Дядя Коля попытался вернуть своему лицу привычное усмешливое выражение, но получилась гримаса, и само лицо уже было бледным, и по нему уже бежали капельки пота. Однако заговорил он спокойно:
— Почему я молчу, спрашиваешь? Да потому, что ты орешь, леший тебя дери! Ежели все мы будем говорить разом, кто же слушать будет?
Женщины сдержанно засмеялись, а дядя Коля продолжал совершенно серьезно:
— Про твое горе, Катерина, все мы тут знаем, но не нас вини в том. И не в один твой дом пришла такая беда, а, посчитай, в каждый второй. Войне конца не видно, она уж у нашего с вами порога. До споров ли теперь нам, Катерина? Может, погодим покамест, после войны поволтузим и словами и руками друг дружку сколько душе угодно, а сейчас лучше не за волосья, а рука об руку держаться. Так я думаю. Не знаю, как вы, бабы, а я вот так.
Дядя Коля замолчал и отвернулся, пряча что-то на своем лице. Потемневшая от пота и истлевшая прямо на нем же, ни в какие времена не снимавшаяся тельняшка висела на худых, мослатых, когда-то высоких и широких, а ныне сузившихся, как бы усохших его плечах. На морщинистую шею кирпичного цвета по-ребячьи жалко и трогательно упало несколько влажных седых кисточек, вконец уничтожавших былую воинственную осанку морского волка. В повисшей надолго плотной, тягостной тишине вдруг раздался глубокий, матерински сочувственный вздох:
— Да что это мы, бабы, в самом деле? Напалп на одного старика! Аль он вправду провинился в чем перед нами? Я б на его-то месте плюнула на всех нас — и домой, делайте что хотите, черт с вами! У него пенсия матросская да семьдесят годов. Мог бы сидеть с удочкой на Баланде, а то вот возится с нами, дурами. Потому как честный человек.

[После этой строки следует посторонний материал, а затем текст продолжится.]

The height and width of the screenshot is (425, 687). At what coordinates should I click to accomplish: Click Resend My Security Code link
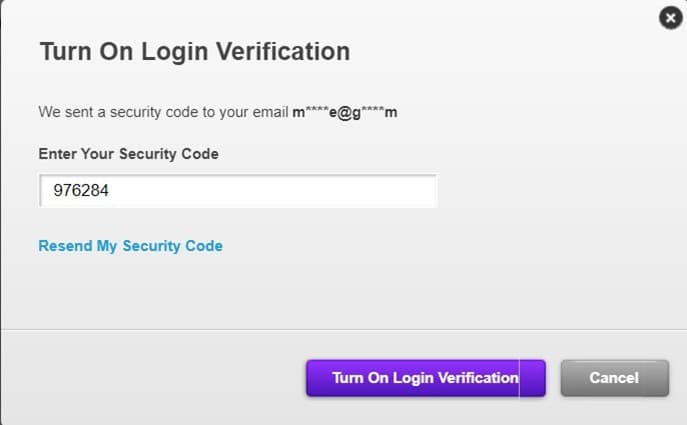pyautogui.click(x=130, y=246)
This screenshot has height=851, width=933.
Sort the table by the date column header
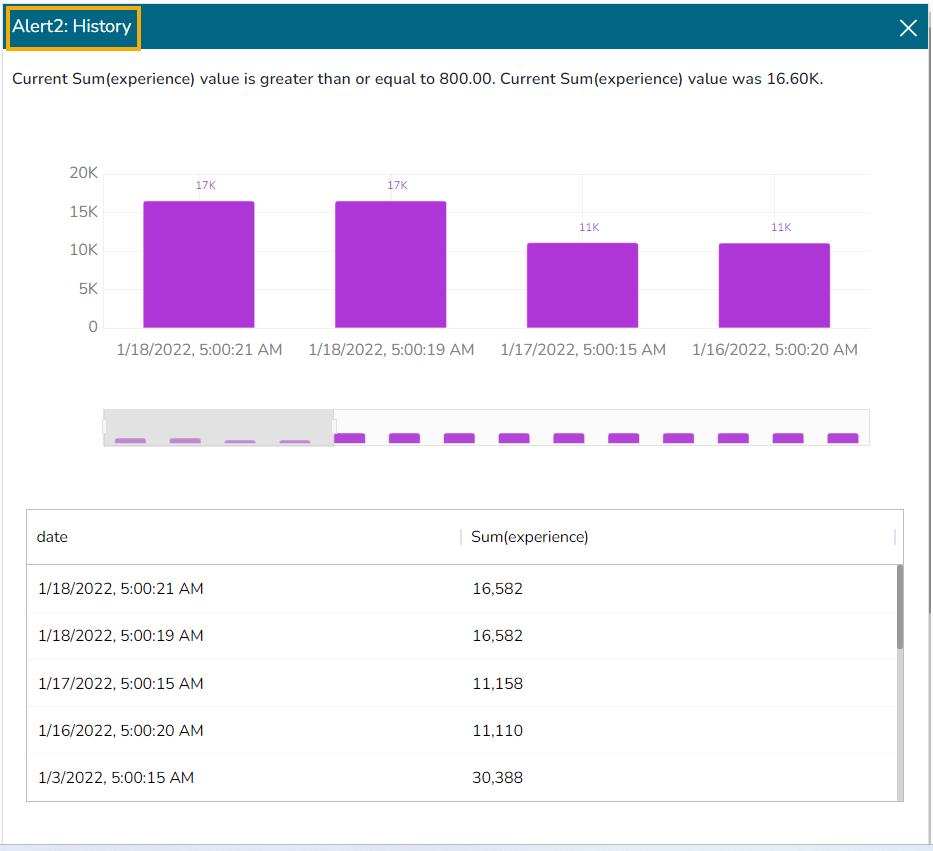coord(53,537)
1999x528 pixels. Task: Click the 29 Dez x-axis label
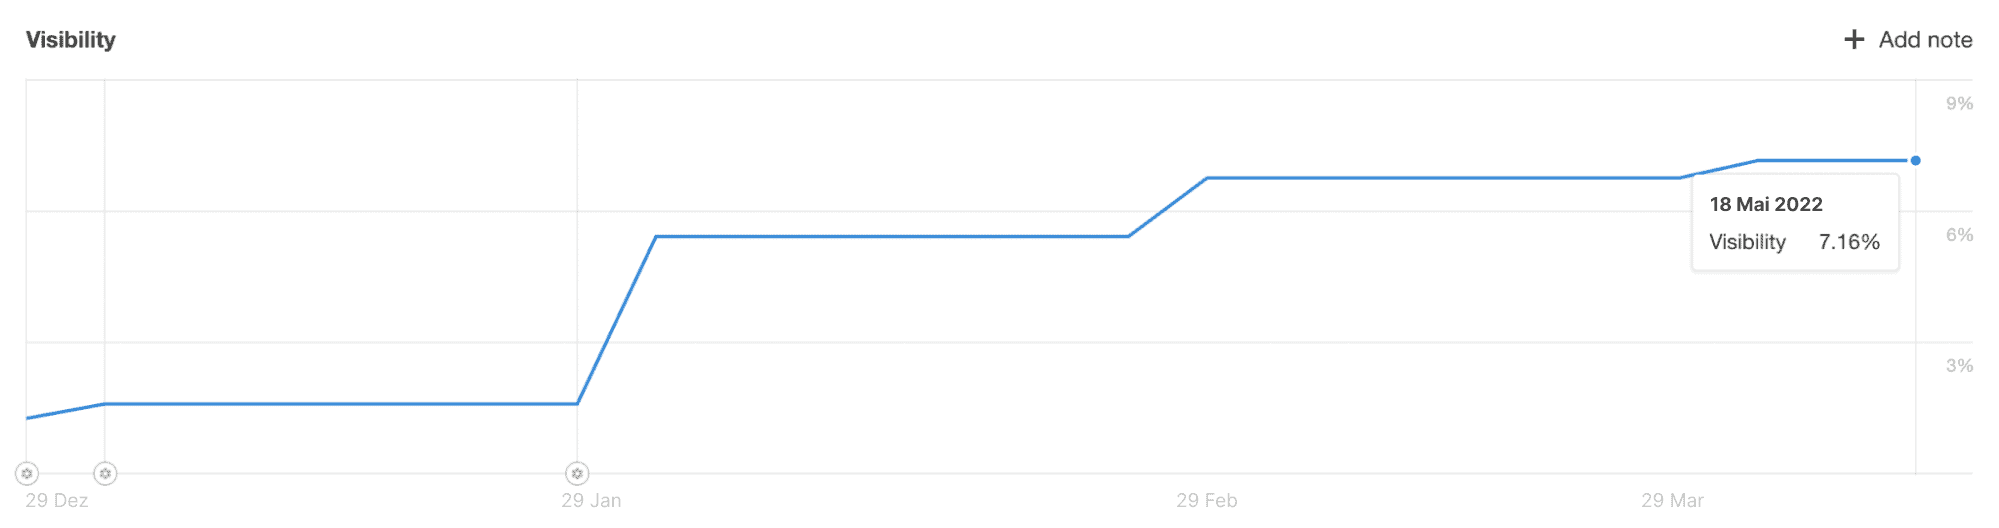[57, 501]
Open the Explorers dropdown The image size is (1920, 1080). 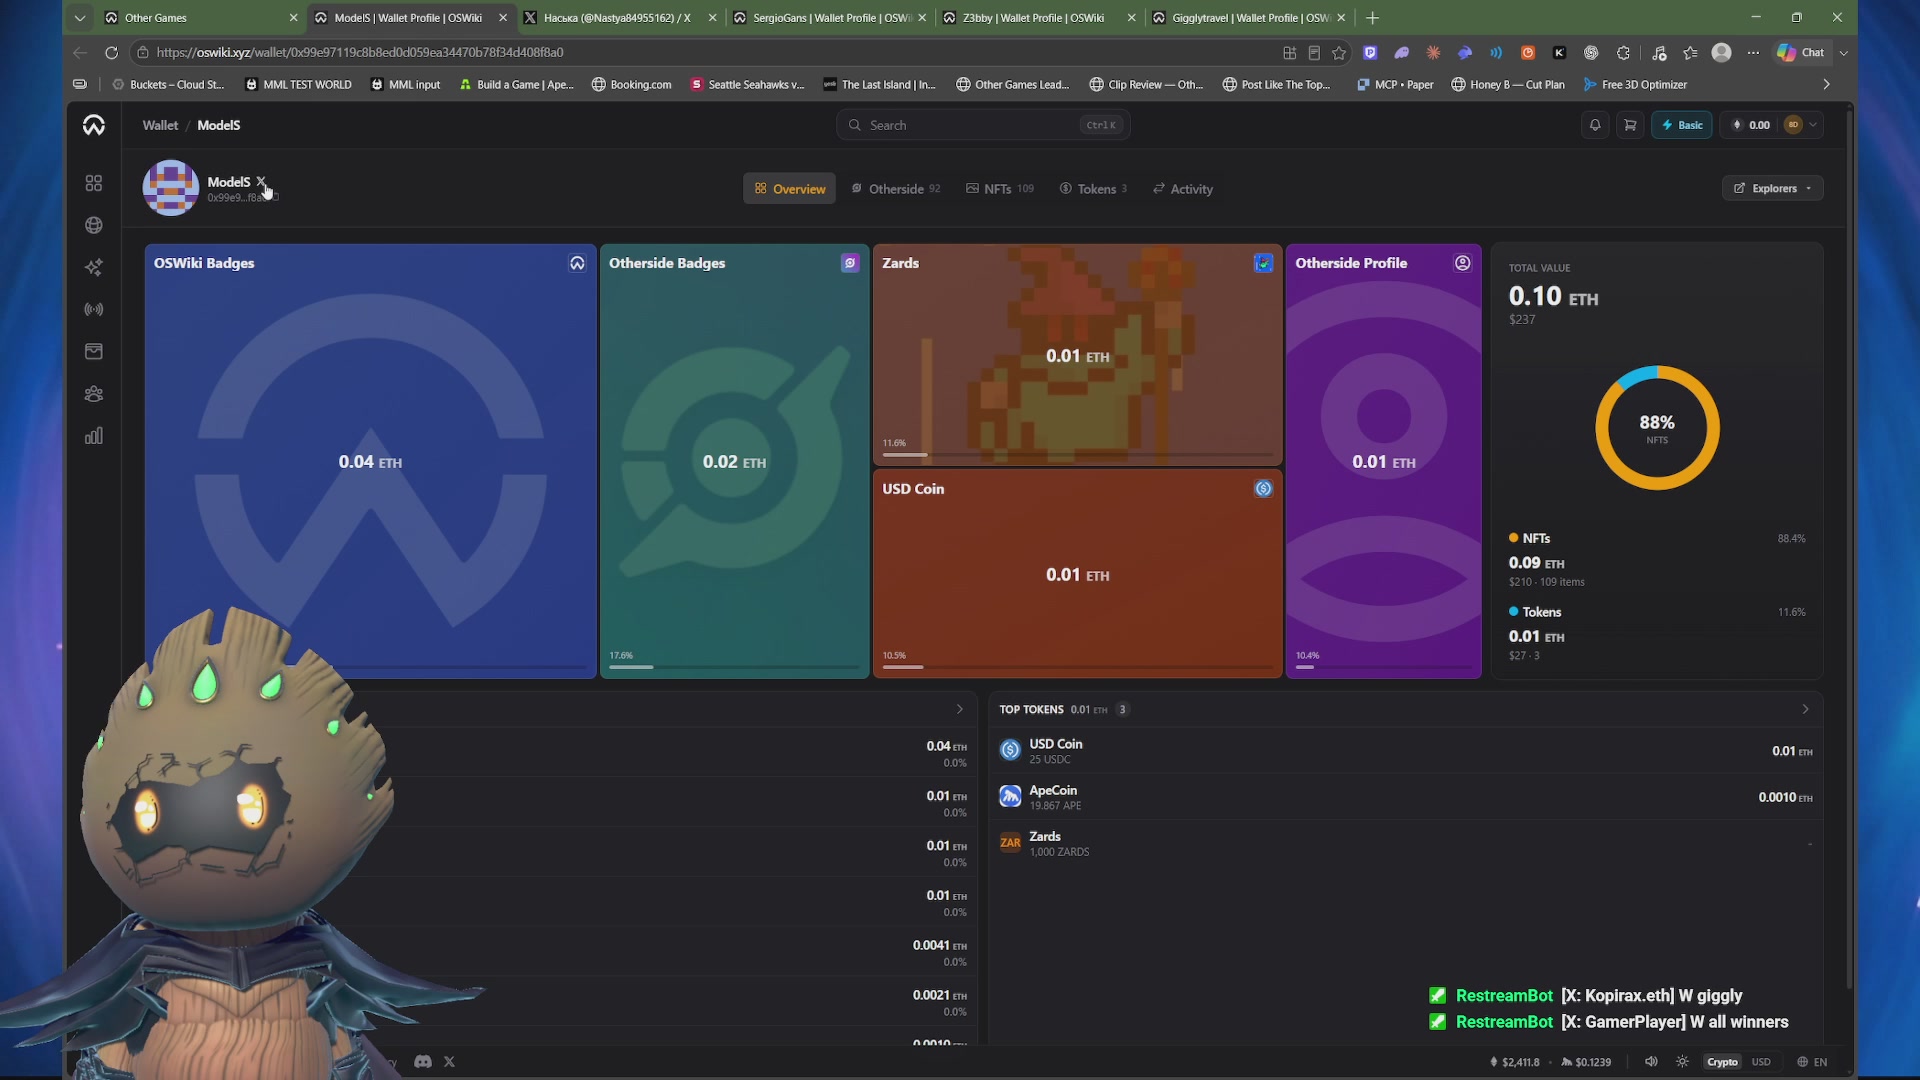1772,188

— Не слушай ты нас, дядя Коля! — разорвала наступившую было вновь тишину своим тонким, как всегда, озорным голоском Маша Соловьева. — Баб калачом не корми, дай только побазанить.
— Ты уж не гневайся на нас, Ермилыч! Пустое мелем. Она, Катерина, пошумит, покричит, а душой-то твою же сторону и возьмет. Муторно у нее на сердце, вот и не знает, на ком злость сорвать. Так что ты уж ее прости. А коровенок, коль надо, обучим. Оно и так сказать: за дровишками, за сеном ли на ком поедем, на себе? Много ли на салазках-то привезешь? Так что все едино придется буренок к ярму прилаживать.
Дядя Коля быстро повернул лицо к залу, и теперь он был прежний — лукавый, насмешливый, бесконечно добрый дядя Коля.
— Спасибо вам, товарищи женщины, за такие слова. Но все-таки нанесли вы моей душе урон…
Он сошел со сцены и, ни на кого не глядя, направился прямо к открытой двери. Второй вопрос — о сборе средств на строительство «Красного завидовца» — хотел было не поднимать, но у самой двери передумал, решительно вернулся на прежнее место и прямо с ходу объявил суть дела. К его радости, народ ответил одобрительным гулом. Многие женщины полезли за пазухи, извлекая оттуда узелки, с каковыми, видать, никогда не расставались. Дядя Коля остановил их:
— Это не сейчас. Завтра оформим в сельском Совете. Как положено. Еще раз спасибо вам от всей Советской власти, — И быстро пошел.
Увидел на улице, перед нардомом, среди подростков Павлика Угрюмова, вспомнил, что хотел пристроить его к Солдату Бесхвостому, и окончательно утвердился в этом намерении — мальчишка был крепыш крепышом. К тому ж такой не станет хныкать, гордый больно. Что ж, однако, случилось с ним в лесу? Про ямы и колдобины на дороге он врет. Не в них дело. А в чем? Не найдя на это ответа, дядя Коля опять нахмурился, пошевелил темными тонкими татарскими усами и не спеша побрел к правлению, где в одном лишь окне слабо желтел огонек.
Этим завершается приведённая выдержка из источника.